Scholz rechnet nicht mit Aufständen

Scholz kündigte an, sich für den Bau einer neuen Pipeline von Südwesteuropa nach Deutschland zu engagieren, um künftig Erdgas aus Nordafrika beziehen zu können; auch würden Anfang nächsten Jahres die ersten neuen Flüssiggasterminals an deutschen Küsten in Betrieb gehen. Ferner lobte er mehrfach die Bemühungen, durch den Ausbau erneuerbarer Energiequellen möglichst autark zu werden. Den zeitweiligen Weiterbetrieb von drei deutschen Atomkraftwerken über Jahresfrist hinaus ließ er offen. Auf die Frage, ob wegen der Gasknappheit in einigen Monaten mit sozialen Unruhen zu rechnen sei, antwortete Scholz zunächst mit dem Hinweis auf die von seiner Regierung auf den Weg gebrachten Entlastungen für die Bürger. Erst auf Nachfrage würde er später konkreter: Nein, er rechne nicht mit Aufständen.

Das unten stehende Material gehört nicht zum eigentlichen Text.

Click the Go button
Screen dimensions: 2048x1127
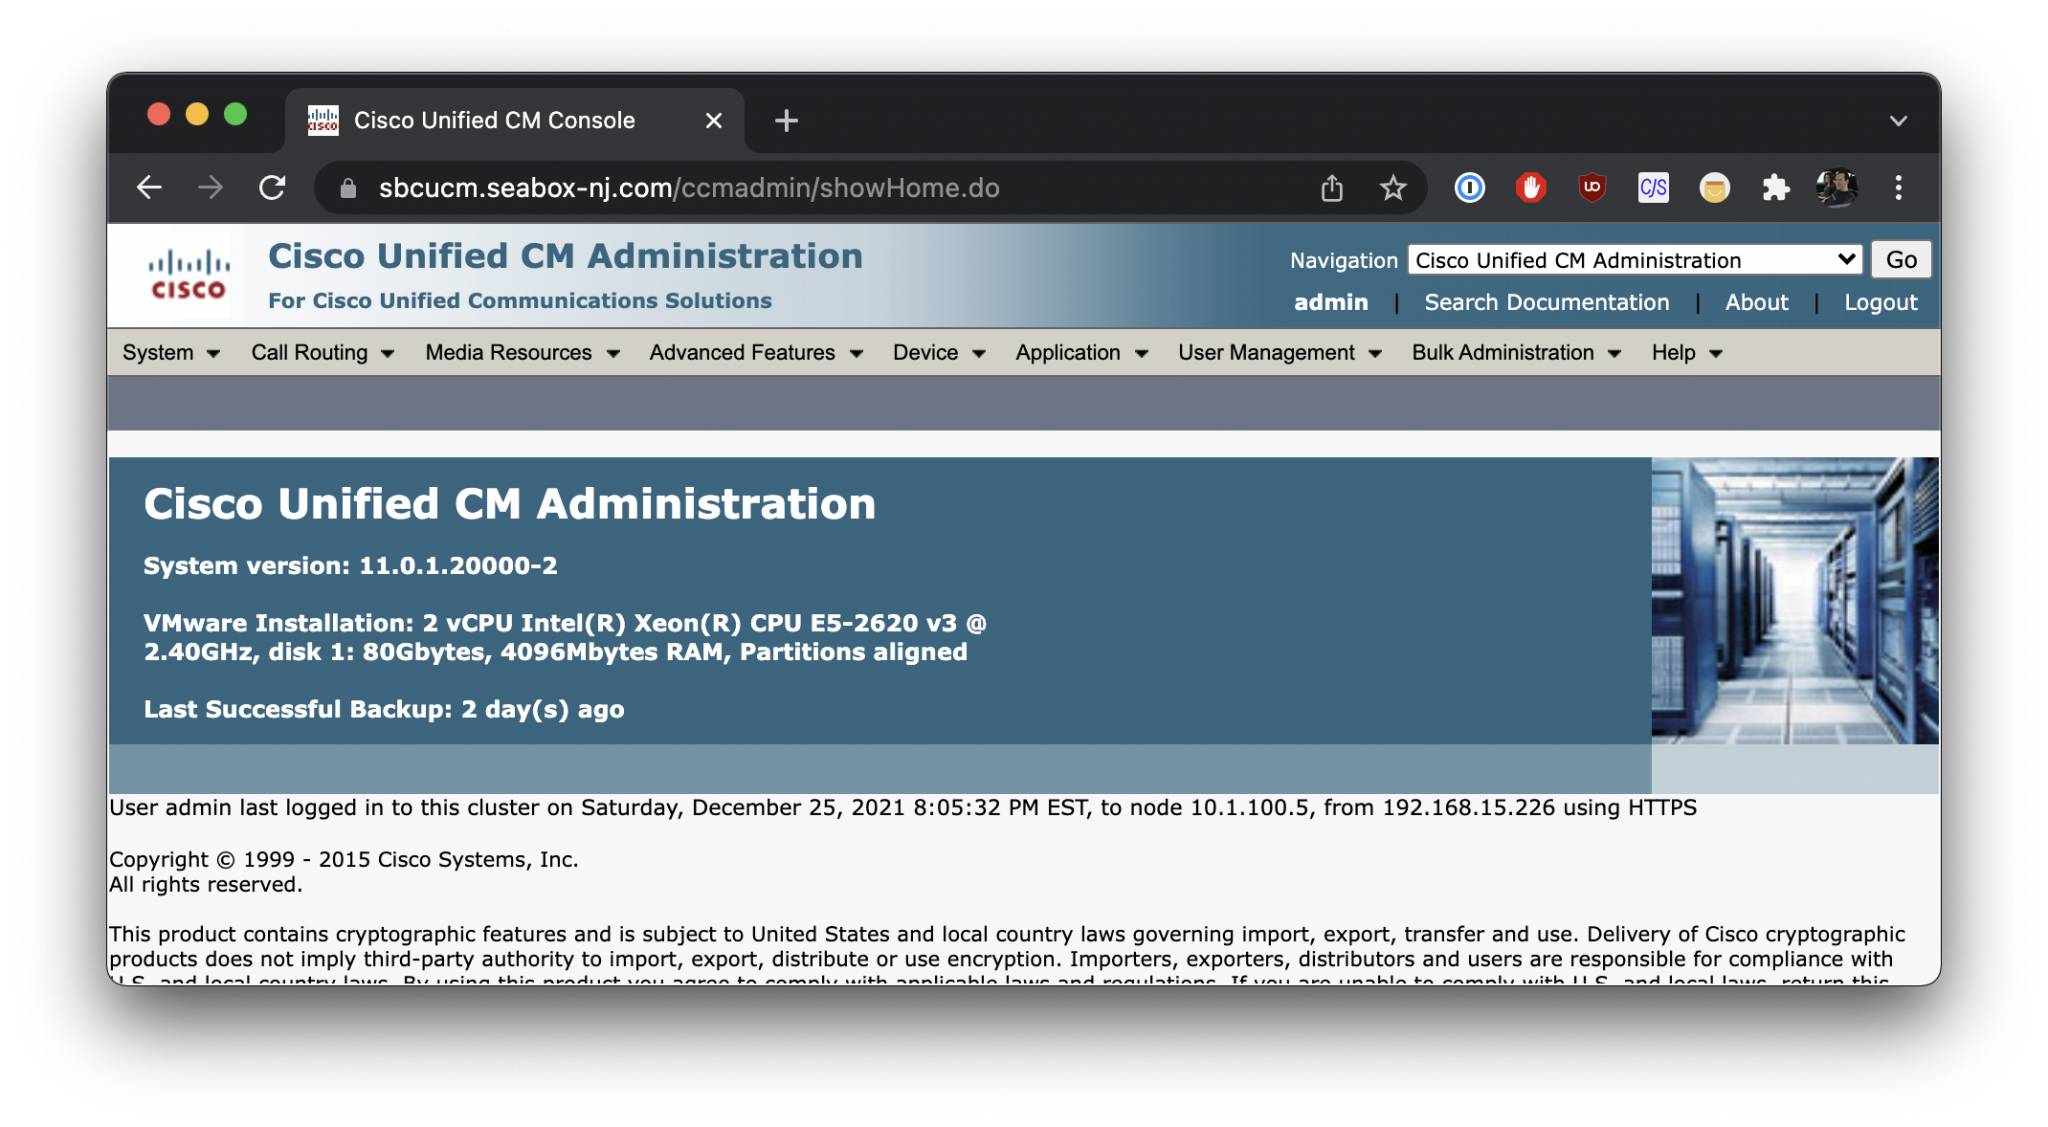1900,260
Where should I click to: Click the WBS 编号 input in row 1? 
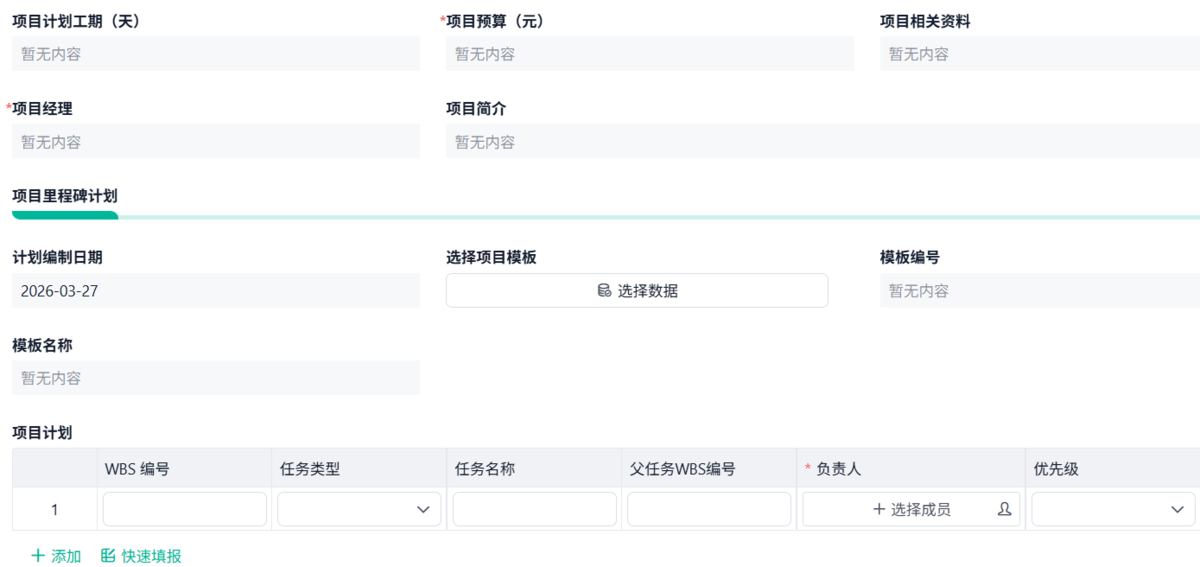click(x=185, y=509)
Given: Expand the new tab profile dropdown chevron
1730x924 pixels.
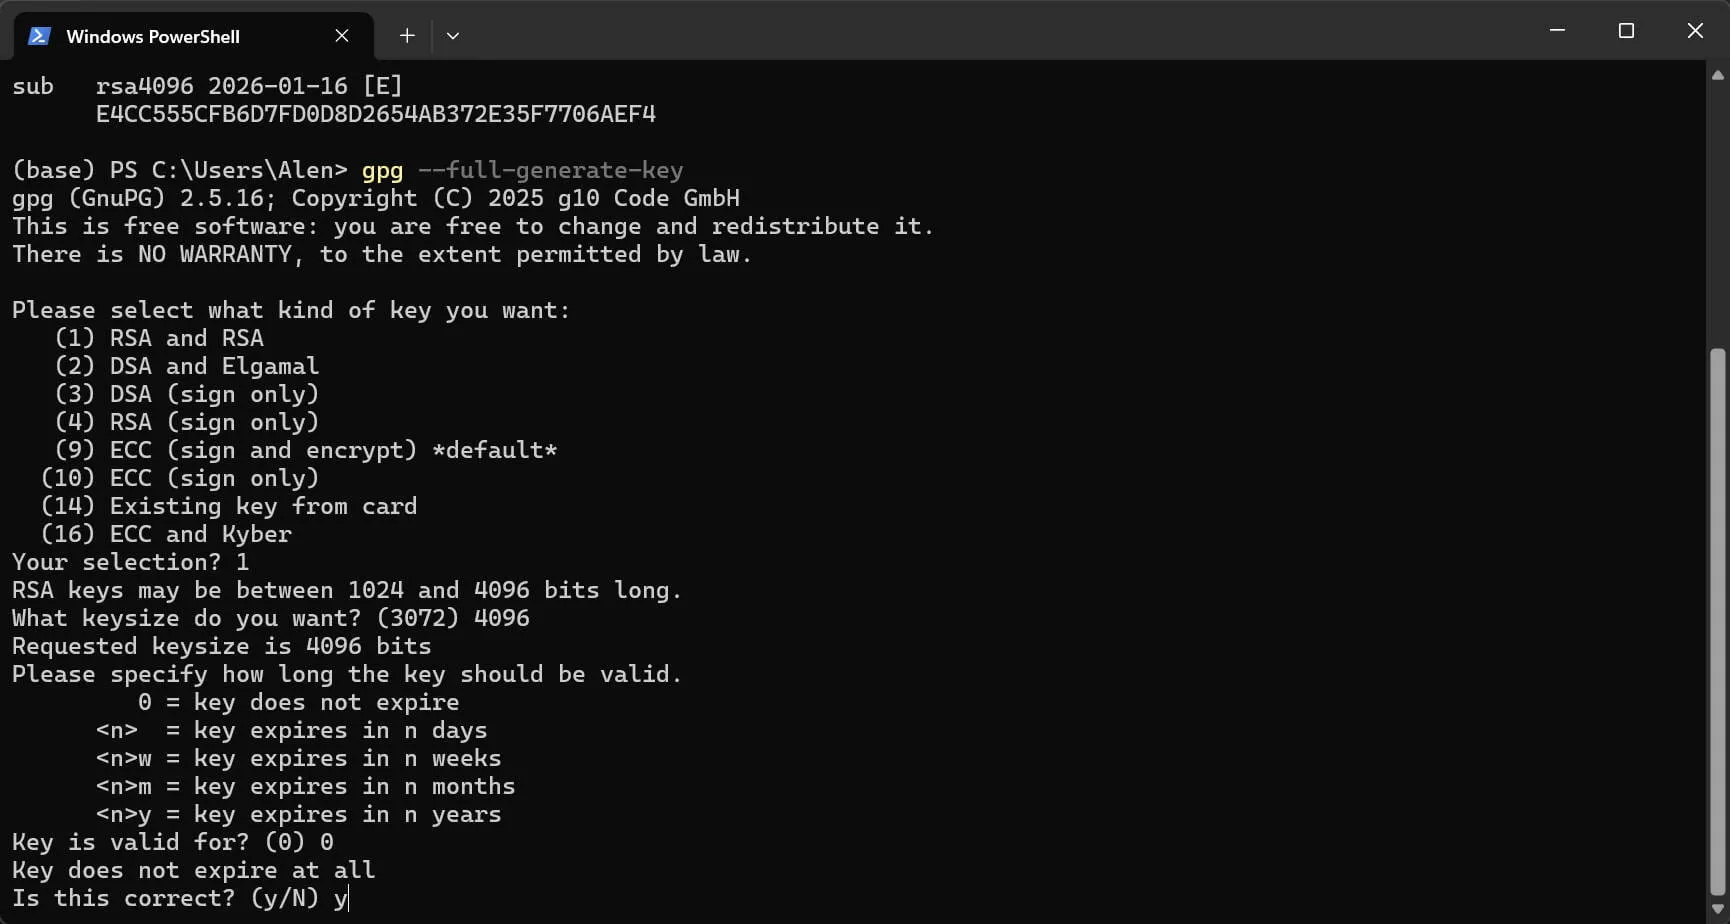Looking at the screenshot, I should pos(453,36).
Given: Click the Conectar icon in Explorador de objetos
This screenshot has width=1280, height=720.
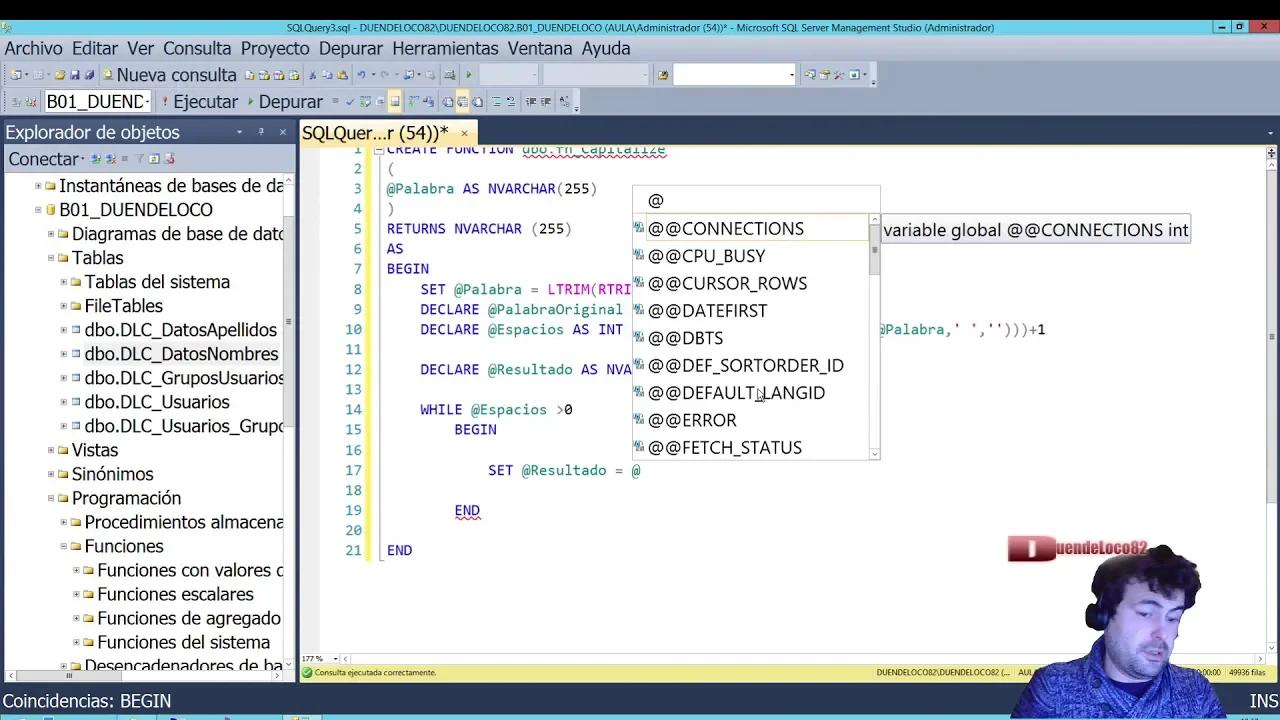Looking at the screenshot, I should [x=96, y=159].
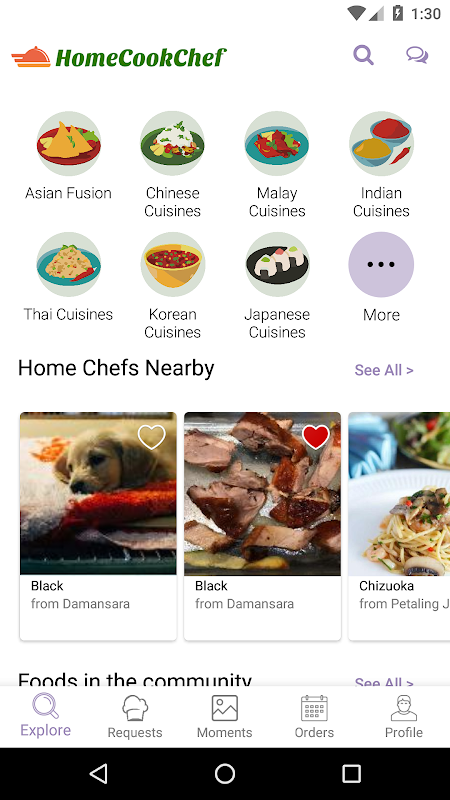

Der Kanzler hob in diesem Zusammenhang mehrmals die deutsche Unterstützung für die Ukraine durch „hocheffiziente“ Waffenlieferungen und durch Geld hervor und stellte in Aussicht, diese würden fortgeführt. Einen Diktatfrieden zu russischen Konditionen dürfe es nicht geben. Ob der Ex-Kanzler und Putin-Vertraute Gerhard Schröder bei einer Konfliktlösung noch einmal hilfreich sein könne, wollte ein Teilnehmer der Bundespressekonferenz wissen. Scholz daraufhin: „Ich wüsste nicht.“

Insgesamt war es eine eher lauwarme Veranstaltung, die ganz dem Temperament des Bundeskanzlers entsprach, der möglichst keine Regung zeigen will (zumindest nicht öffentlich). Scholz verteidigte die Steuerentlastungspläne von FDP-Finanzminister Christian Lindner und gab sich zuversichtlich, dass die Ampel-Koalition bis zum Ende der Legislaturperiode Bestand haben werde – und auch über diesen Zeitraum hinaus. Letzte Frage an den Bundeskanzler: „Vermissen Sie Angela Merkel?“ Die Antwort von Olaf Scholz fiel sehr diplomatisch aus: „Ich telefoniere gern mit ihr, bin aber auch gern Bundeskanzler.“ Diesen Eindruck vermittelte er durchaus.